President Barack Obama’s move to re-establish diplomatic relations with Cuba and lift a 54-year trade embargo has raised hopes among U.S. businesses that see big opportunities in the island nation. Luis G. Coello, CEO and founder of CubaMobile in Miami, Fla., is one such entrepreneur who has rekindled his dreams of investing in the country’s telecommunications infrastructure.
Coello lost no time after Obama in December announced his plans to normalize U.S. ties with Cuba. He set up CubaMobile within a month, his third bid in 25 years for a piece of the telecommunications business in Cuba. “The telecom business is very lucrative,” he said. “Smaller companies understand that they will have minority participation because the big companies will come and take over everything. But it is a big business, and there is room for everybody.”
Last week, Cuba’s state-owned telecommunications company, ETECSA, and U.S.-based IDT Corp announced an agreement to establish direct long-distance telephone service between the U.S. and Cuba.
Tempered Optimism
Coello was bullish, but also cautious, about the opportunities for U.S. telecommunications companies in Cuba. He discussed what lies ahead for the sector on the Knowledge at Wharton show on Wharton Business Radio on SiriusXM channel 111. (Listen to the podcast at the top of this page.) Coello is also scheduled to speak at the April 1 Cuba Opportunity Summit at NASDAQ MarketSite in New York. The event is being organized by Knowledge at Wharton, Wharton’s Lauder Institute and Momentum Event Group.

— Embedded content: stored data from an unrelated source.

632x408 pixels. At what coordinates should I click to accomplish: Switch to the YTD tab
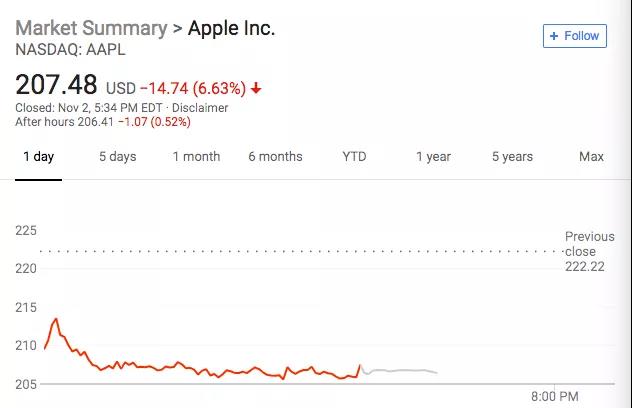click(354, 157)
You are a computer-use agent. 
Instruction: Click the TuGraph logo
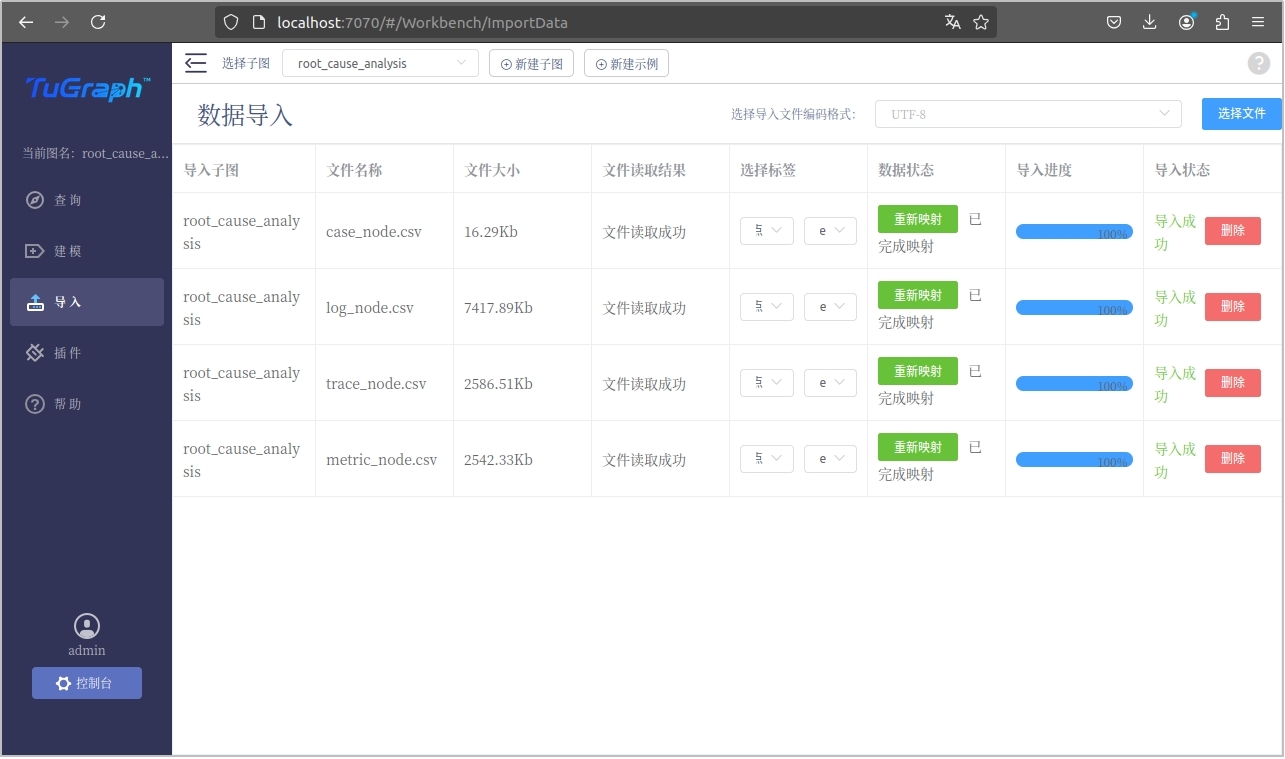(x=87, y=89)
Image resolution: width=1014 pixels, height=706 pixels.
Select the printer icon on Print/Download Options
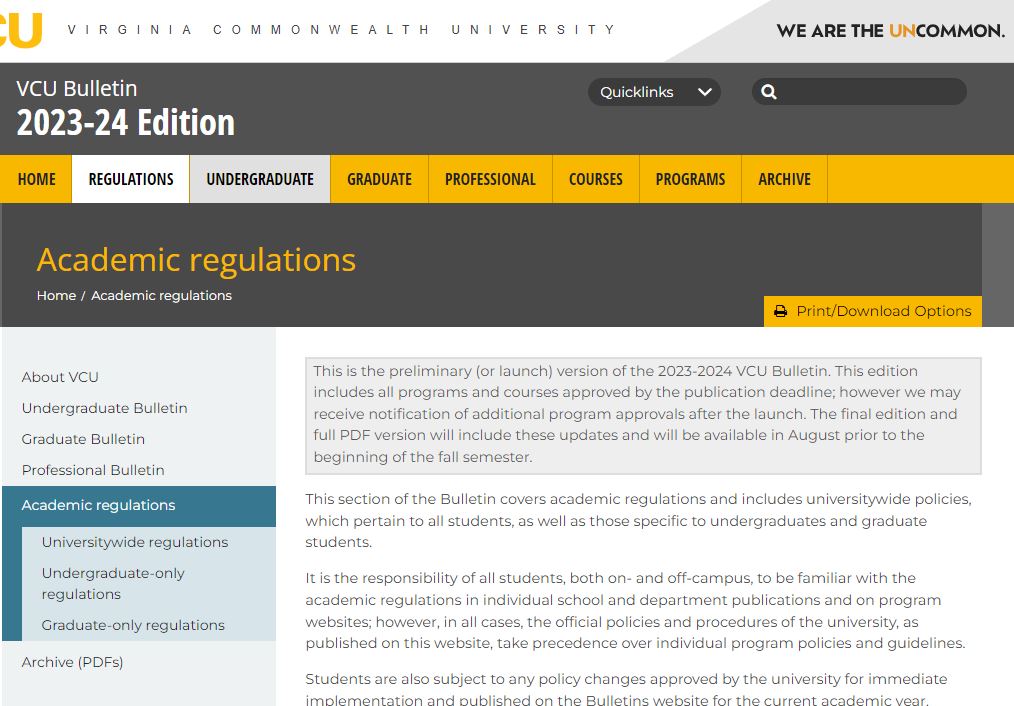(780, 311)
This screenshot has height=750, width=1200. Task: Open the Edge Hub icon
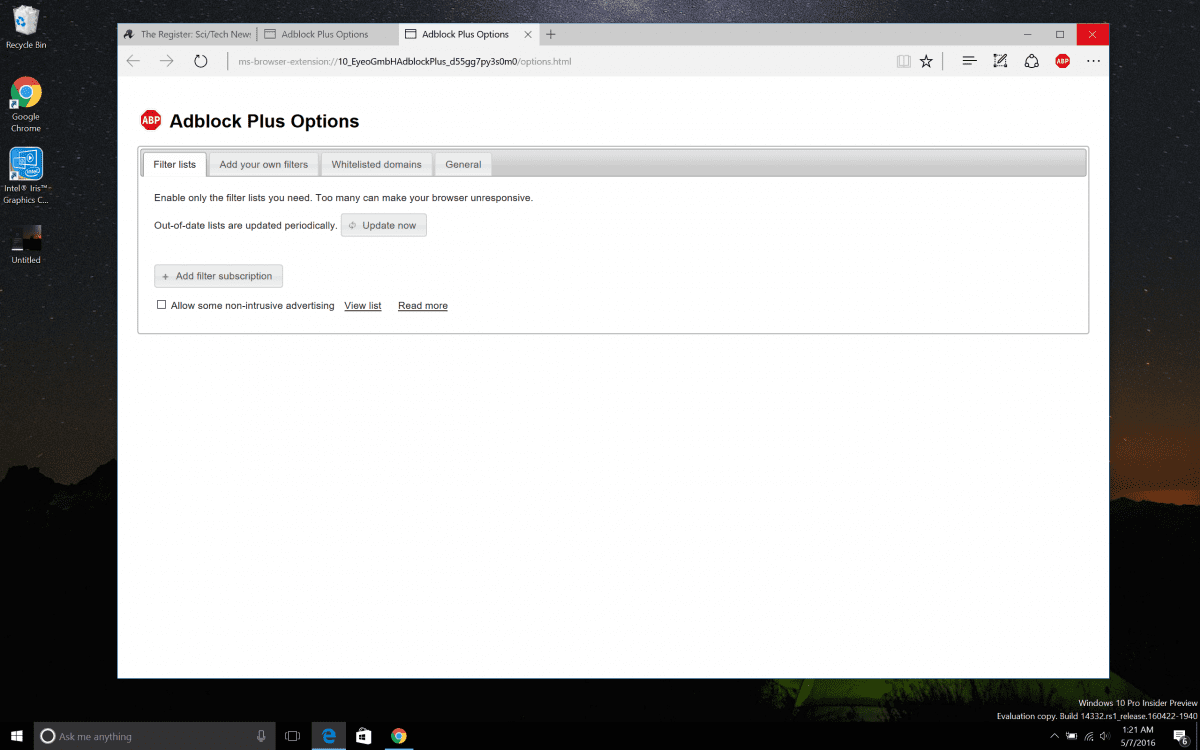click(x=969, y=61)
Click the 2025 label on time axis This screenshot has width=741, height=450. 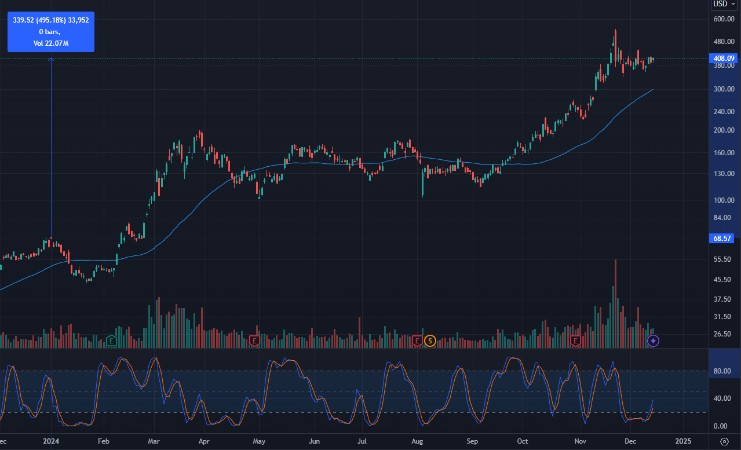tap(683, 441)
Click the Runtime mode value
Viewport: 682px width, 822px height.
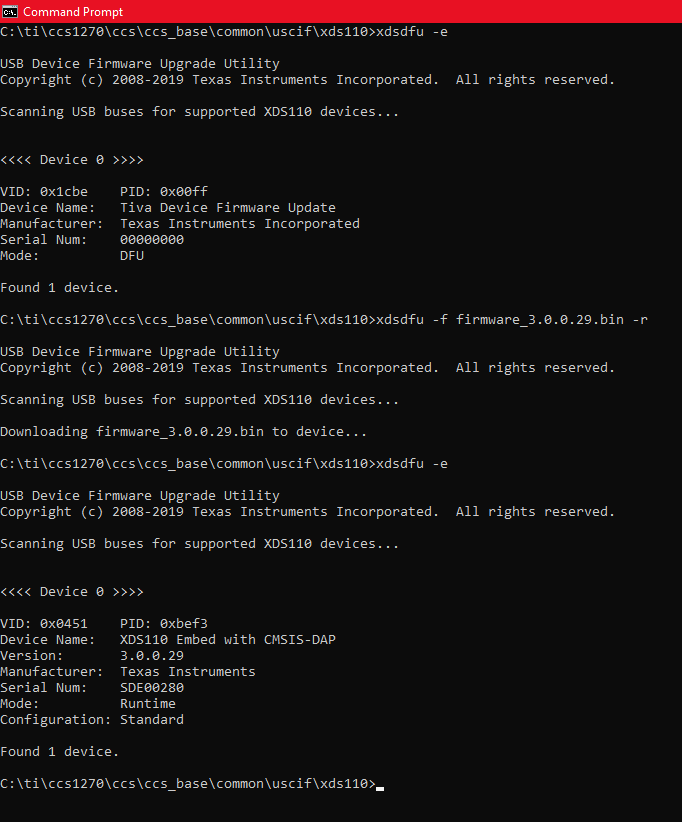coord(148,704)
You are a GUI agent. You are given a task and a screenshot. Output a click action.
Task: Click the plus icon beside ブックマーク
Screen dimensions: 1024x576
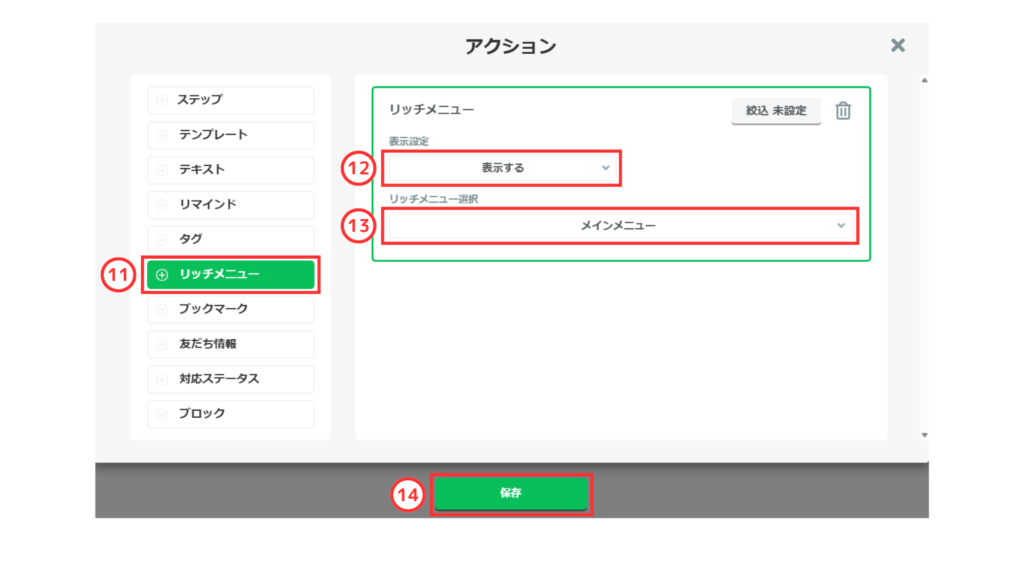[162, 310]
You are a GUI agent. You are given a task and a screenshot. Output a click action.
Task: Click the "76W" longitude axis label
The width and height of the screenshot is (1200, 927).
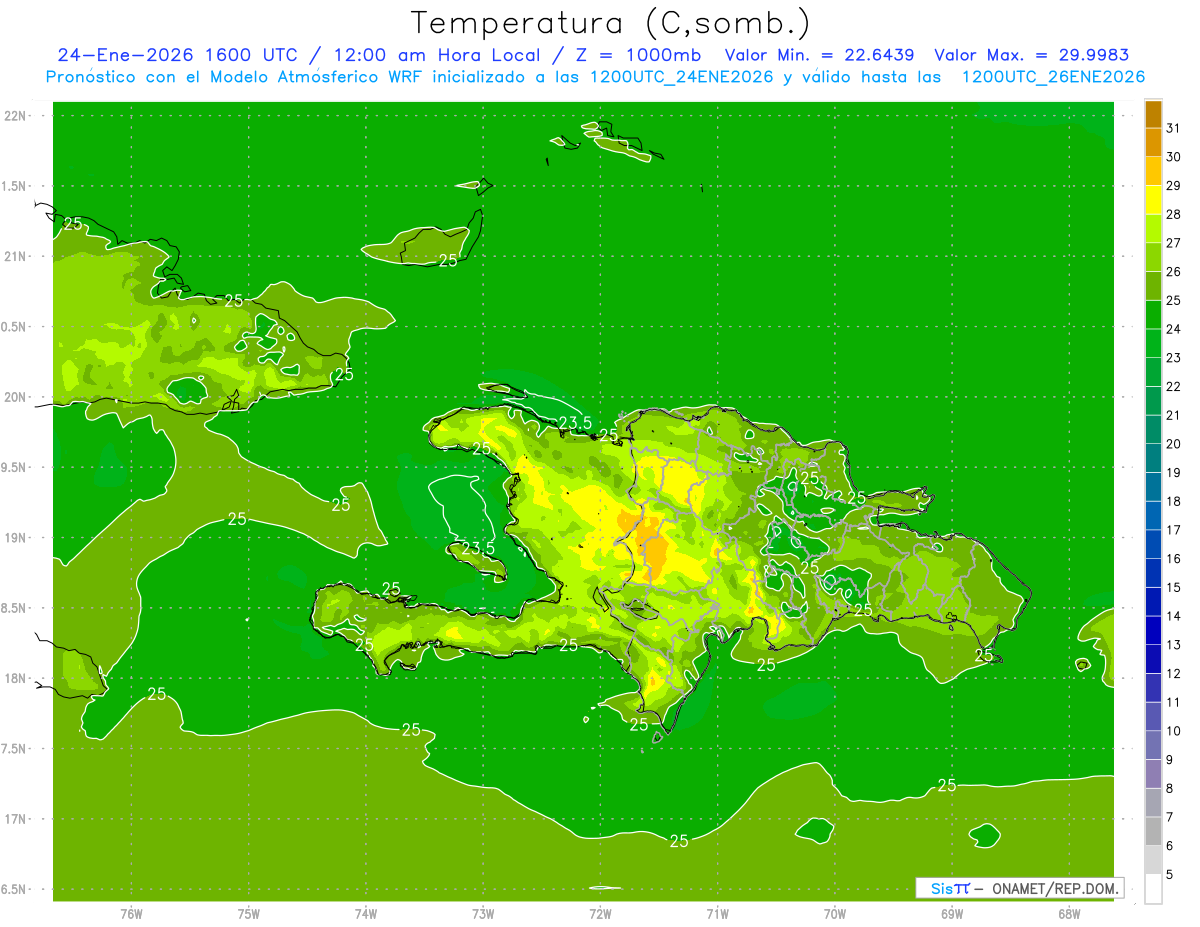131,913

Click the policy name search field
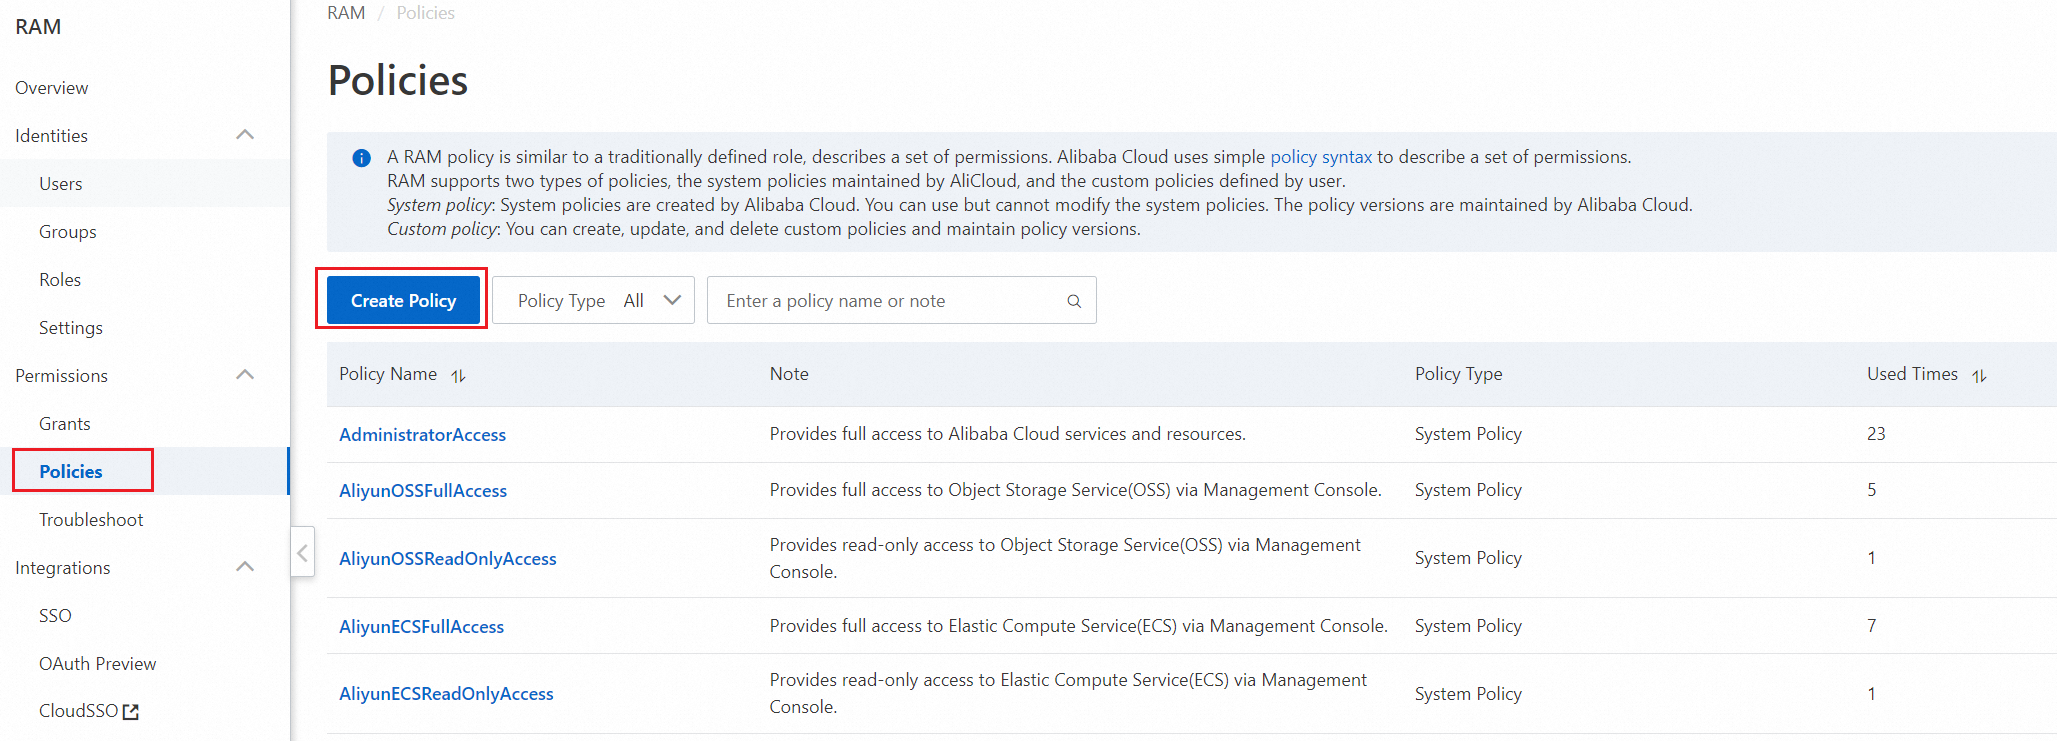pyautogui.click(x=890, y=301)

“Smaller companies understand that they will have minority participation because the big companies will come and take over everything. But it is a big business, and there is room for everybody.”
Coello, who came from Cuba to the U.S. in the mid-1960s when he was nine years old, has good reason to be cautious. He entered the telecom industry in 1990 with a business selling phone cards to call Cuba from the U.S. In 1994, as the Clinton administration appeared to ease relations with Cuba, he secured a license from the U.S. government to do business with ETECSA. While that facilitated calls from the U.S. to Cuba via satellite, Coello found the window for new opportunities “closed back up again” by 2000.
Coello’s hopes rose again in 2009 when Obama lifted some restrictions on doing business with Cuba, and he secured permits to lay an undersea fiber optic cable from Key West, Florida, to Havana. AT&T and Verizon backed Coello’s plan, but Cuba decided to lay a cable to Venezuela instead.
This time around, Coello hopes Obama’s announcement results in a lifting of the embargo on Cuba along with the requisite changes to laws and rules in both countries. “We’ve been through these motions a few times … been there, done that,” he said. “Hopefully this will be the real one; this will be the one that will work and make the change that we need.”
Waiting for Legal Clarity
Coello said telecom infrastructure investments are needed in Cuba to provide Internet access, voice and data transmission, banking, credit card transactions and more. However, to enable those investments, laws have to change to protect investors, he added. Once the legal terrain becomes clear, he plans to conduct a study to determine the nature and scope of investments required in Cuba’s telecom infrastructure.
“We are waiting for the ability for American companies to go to Cuba and invest in the [telecom] infrastructure,” said Coello. This requires “not only the change of laws [in the U.S.], but also [in Cuba], where the investment [has to be] protected.”
“The big guys will go there, and they will have all the money. But in a way, they lack the experience to help them navigate those waters.”
According to Coello, the current phone traffic from the U.S. to Cuba is 40 million to 50 million minutes a month. At rather expensive rates of up to a dollar a minute, that is a $40 million to $50 million business monthly, he adds. The potential of the Cuban telecom opportunity is huge, given the existing small base. The country’s 11 million people have access to just one modern, fixed Internet connection to the outside world, according to a Wall Street Journal report. That is 1% of the Internet bandwidth available in the nearby Dominican Republic, which has a population of about 10 million, the report added.
“It opens the door for AT&T and the others [to invest in Cuba],” said Coello of the thawing U.S.-Cuba ties. He noted that in 1994, AT&T, Sprint and the former MCI and WorldCom (now part of Verizon) had gone to Cuba and signed contracts. “They can feel more confident that they can go down there and have serious talks and be part of the infrastructure rebuild.”
The prospect of that level of competition does not worry Coello. “We know we will get pushed down the ladder,” he said. “The big guys will go there, and they will have all the money. But in a way, they lack the experience to … navigate those waters. That is a little bit of the advantage we have over the bigger companies…. We have some relationships in the government and the phone company,” he noted. “It takes a long time and a lot of work to build those relationships.”